PROMPT: From the data underneath, reproduce exactly the stretch that begins at the line with "Cities (65, 1962)" and ends after the line with "Tags (63, 2038)".

Collected data entries:

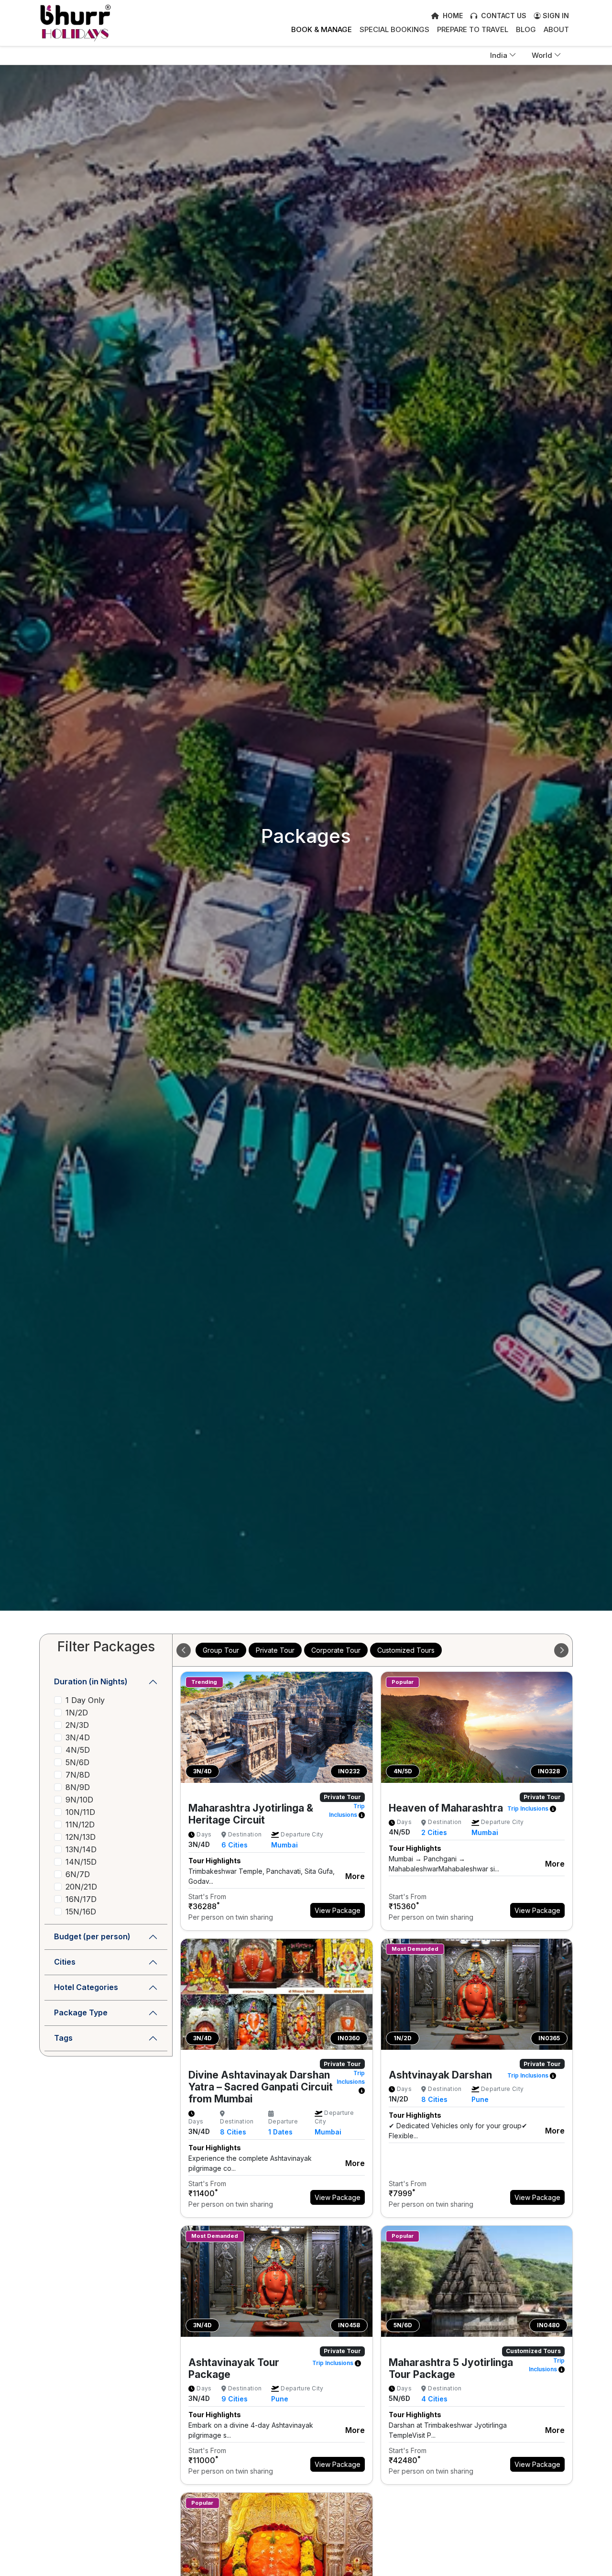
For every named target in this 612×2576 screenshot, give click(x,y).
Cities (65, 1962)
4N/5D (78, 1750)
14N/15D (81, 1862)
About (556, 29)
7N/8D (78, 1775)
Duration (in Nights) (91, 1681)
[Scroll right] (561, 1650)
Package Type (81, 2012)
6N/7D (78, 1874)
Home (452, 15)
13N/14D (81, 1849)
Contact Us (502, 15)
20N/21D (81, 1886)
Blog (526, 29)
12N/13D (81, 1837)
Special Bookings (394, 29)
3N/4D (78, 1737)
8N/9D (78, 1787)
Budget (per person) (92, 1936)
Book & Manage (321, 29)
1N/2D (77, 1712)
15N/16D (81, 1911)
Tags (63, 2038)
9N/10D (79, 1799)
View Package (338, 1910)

SOLUTION FOR THIS PROBLEM:
Cities (65, 1962)
4N/5D (78, 1750)
14N/15D (81, 1862)
About (556, 29)
7N/8D (78, 1775)
Duration (in Nights) (91, 1681)
[Scroll right] (561, 1650)
Package Type (81, 2012)
6N/7D (78, 1874)
Home (452, 15)
13N/14D (81, 1849)
Contact Us (502, 15)
20N/21D (81, 1886)
Blog (526, 29)
12N/13D (81, 1837)
Special Bookings (394, 29)
3N/4D (78, 1737)
8N/9D (78, 1787)
Budget (per person) (92, 1936)
Book & Manage (321, 29)
1N/2D (77, 1712)
15N/16D (81, 1911)
Tags (63, 2038)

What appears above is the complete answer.